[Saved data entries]
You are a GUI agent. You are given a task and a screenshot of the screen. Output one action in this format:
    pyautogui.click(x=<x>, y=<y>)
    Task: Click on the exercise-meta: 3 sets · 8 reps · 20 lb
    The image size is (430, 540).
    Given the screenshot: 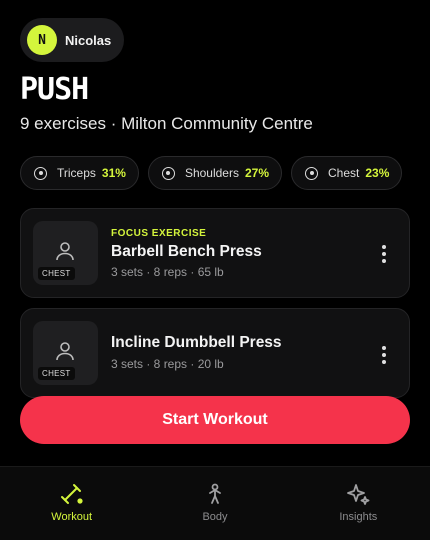 What is the action you would take?
    pyautogui.click(x=168, y=364)
    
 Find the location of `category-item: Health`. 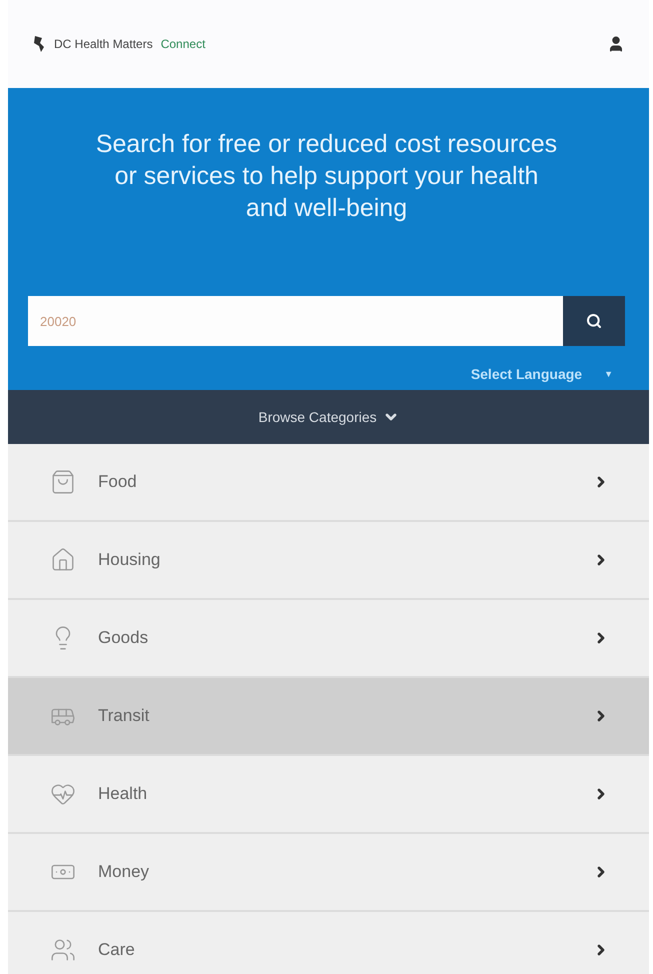

category-item: Health is located at coordinates (328, 795).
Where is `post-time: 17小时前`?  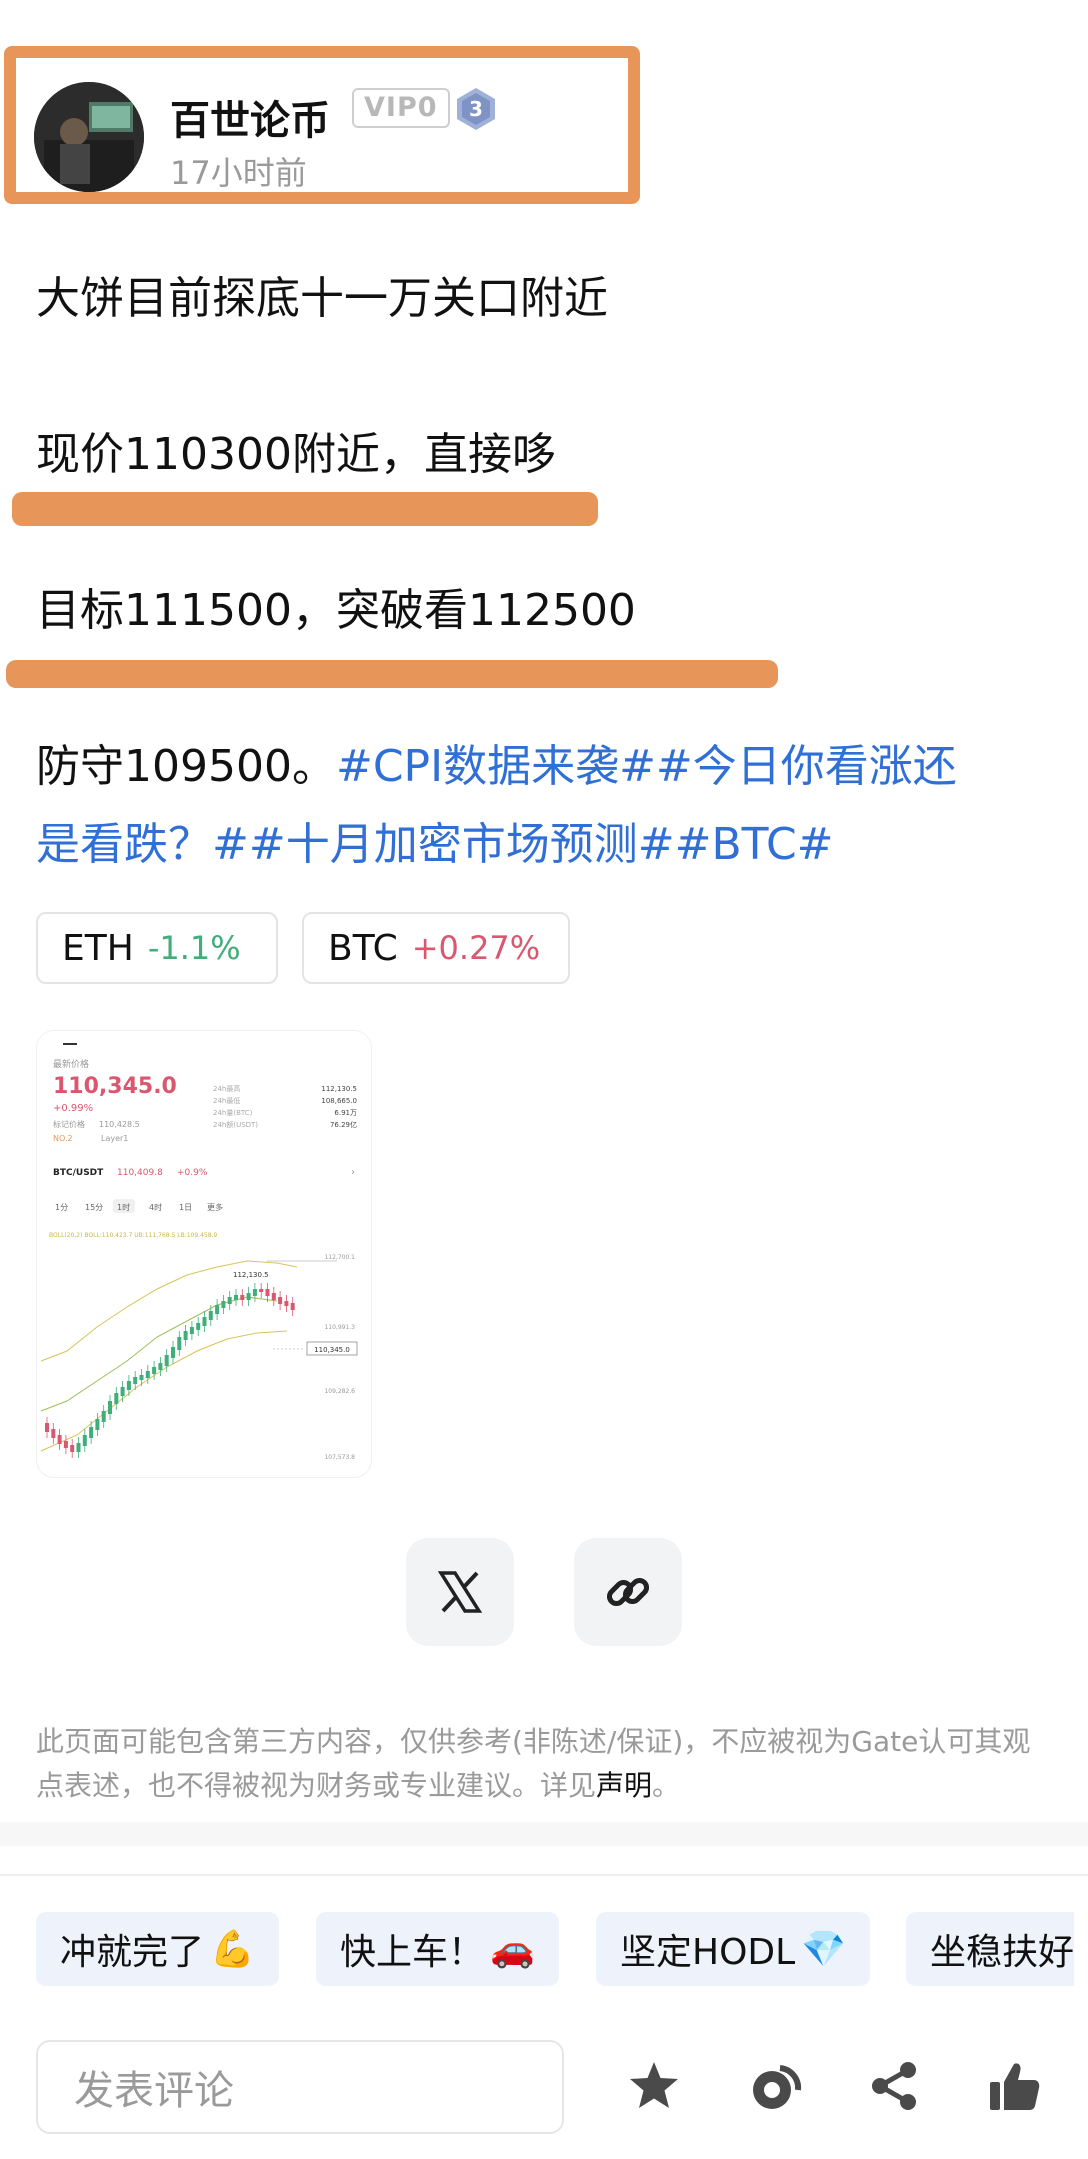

WHAT THE TASK REQUIRES:
Reproduce verbatim the lines from the start of the entries up to and including the line containing "The image size is (430, 540).".

RESPONSE TO THIS TASK:
You are a GUI agent. You are given a task and a screenshot of the screen. Output one action in this format:
    pyautogui.click(x=<x>, y=<y>)
    Task: Click on the exercise-meta: 3 sets · 8 reps · 20 lb
    The image size is (430, 540).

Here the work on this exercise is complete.